I can't think of another President who did not respect the constitution and the norms. For instance, there were at least four Presidents that that were defeated in their attempts to win a second term: Herbert Hoover lost to FDR; Gerald Ford lost to Jimmy Carter; Jimmy Carter lost to Ronald Reagan; George H.W. Bush lost to Bill Clinton. Every one of them congratulated his opponent, and every one of them rode in an open car from the White House to the Capitol with his opponent to witness his taking the oath, and listened to his inaugural address. Carter began is address by thanking Ford, on behalf of the nation, for healing the country after Watergate. Can you imagine Trump ever doing anything like that? These norms are not laws, but they reflect values that are essential to a free society. They are totally alien to Trump.

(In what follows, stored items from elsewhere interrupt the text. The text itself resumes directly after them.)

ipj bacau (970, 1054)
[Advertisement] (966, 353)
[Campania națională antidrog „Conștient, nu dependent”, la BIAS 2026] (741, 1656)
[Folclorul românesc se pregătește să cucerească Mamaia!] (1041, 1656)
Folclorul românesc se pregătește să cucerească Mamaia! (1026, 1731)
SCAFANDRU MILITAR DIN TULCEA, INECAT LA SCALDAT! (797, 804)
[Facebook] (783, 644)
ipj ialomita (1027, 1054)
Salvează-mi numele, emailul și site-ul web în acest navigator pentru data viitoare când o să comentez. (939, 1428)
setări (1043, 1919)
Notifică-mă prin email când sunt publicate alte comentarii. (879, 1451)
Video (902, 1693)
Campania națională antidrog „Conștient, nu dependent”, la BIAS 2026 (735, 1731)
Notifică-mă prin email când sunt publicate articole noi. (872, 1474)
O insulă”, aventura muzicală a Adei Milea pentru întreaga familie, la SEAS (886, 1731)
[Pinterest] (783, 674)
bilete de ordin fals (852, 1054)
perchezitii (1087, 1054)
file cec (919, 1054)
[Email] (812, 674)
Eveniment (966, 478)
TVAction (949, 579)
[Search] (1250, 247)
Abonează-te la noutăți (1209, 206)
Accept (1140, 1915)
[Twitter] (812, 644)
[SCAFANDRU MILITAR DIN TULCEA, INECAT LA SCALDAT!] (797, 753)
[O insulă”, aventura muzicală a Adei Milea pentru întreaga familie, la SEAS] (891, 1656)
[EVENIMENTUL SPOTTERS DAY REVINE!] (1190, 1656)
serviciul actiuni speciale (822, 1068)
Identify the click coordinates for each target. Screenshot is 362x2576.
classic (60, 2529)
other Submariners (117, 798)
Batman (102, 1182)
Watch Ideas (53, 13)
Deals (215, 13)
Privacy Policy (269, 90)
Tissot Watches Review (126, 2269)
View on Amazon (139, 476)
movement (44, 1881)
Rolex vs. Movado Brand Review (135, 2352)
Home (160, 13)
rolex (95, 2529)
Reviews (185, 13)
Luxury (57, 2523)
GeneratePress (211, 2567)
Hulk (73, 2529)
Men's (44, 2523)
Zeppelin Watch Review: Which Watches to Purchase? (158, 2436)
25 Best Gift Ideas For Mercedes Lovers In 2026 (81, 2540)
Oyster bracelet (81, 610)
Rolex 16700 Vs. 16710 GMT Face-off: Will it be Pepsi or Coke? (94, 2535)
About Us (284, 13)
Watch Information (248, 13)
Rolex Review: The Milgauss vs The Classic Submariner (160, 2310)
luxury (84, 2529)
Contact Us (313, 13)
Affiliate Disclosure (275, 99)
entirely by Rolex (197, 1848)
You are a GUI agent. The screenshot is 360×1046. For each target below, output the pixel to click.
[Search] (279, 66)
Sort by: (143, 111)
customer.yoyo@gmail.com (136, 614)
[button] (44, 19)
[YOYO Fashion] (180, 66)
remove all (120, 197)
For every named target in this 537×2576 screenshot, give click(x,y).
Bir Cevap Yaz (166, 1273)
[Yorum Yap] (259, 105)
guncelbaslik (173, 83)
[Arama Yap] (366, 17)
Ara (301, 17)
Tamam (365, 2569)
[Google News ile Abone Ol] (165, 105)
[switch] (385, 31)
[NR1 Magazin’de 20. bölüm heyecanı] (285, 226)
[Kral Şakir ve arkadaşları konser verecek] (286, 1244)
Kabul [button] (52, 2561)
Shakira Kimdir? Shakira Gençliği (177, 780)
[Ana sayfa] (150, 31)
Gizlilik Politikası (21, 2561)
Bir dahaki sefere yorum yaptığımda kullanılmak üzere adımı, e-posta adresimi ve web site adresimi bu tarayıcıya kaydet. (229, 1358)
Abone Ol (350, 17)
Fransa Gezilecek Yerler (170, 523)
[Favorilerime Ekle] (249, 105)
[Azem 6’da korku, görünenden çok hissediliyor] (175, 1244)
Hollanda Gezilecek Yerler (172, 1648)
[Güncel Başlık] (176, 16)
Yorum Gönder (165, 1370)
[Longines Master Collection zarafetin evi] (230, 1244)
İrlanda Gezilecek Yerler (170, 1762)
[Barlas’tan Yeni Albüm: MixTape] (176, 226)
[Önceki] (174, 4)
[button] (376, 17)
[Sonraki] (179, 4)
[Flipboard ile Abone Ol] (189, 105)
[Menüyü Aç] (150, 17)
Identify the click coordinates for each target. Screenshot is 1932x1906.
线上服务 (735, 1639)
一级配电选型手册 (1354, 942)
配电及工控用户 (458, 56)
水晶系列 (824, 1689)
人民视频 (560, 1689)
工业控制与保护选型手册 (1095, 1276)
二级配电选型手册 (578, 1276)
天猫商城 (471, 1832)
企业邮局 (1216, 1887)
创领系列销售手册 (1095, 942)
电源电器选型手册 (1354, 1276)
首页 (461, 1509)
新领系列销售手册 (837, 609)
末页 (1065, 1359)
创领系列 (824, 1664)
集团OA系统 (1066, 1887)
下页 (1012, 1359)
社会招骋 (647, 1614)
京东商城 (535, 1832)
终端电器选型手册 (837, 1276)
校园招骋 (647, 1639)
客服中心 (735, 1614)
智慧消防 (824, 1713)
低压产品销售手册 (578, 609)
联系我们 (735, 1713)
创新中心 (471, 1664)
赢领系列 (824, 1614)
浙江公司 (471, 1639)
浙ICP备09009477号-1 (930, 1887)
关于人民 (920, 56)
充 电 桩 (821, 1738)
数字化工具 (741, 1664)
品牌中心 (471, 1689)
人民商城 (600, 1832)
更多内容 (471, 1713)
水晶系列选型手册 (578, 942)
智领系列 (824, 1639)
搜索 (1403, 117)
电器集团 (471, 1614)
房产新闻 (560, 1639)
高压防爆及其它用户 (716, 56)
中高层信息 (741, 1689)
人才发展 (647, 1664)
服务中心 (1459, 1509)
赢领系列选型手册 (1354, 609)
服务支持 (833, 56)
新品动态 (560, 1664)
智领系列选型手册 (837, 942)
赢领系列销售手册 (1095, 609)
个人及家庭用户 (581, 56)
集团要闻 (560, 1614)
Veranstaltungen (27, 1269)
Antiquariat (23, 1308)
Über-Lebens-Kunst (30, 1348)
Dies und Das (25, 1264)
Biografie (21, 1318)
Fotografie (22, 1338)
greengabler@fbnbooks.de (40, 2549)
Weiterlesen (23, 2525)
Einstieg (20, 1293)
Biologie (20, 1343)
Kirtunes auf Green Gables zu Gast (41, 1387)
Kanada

I pay no attention to all the comparisons of the two candidates. This election is not about policy--or at least it shouldn't be. It's about the Constitution, the peaceful transition of power, of rule by law. Trump is a danger to all of these. Biden's age, inflation, US policy on Israel and the Middle East--are not important. Preservation of free government as we've know it is important. It is the only thing that is important in this election. And there's only one option for those that want to preserve it.






LFC said...

D. Palmeter,
I think both preservation of democracy and policy issues (e.g. environment, climate, taxation, reproductive rights, foreign policy, immigration, etc.) are important. But there's little point in debating this since we end up in the same place re voting.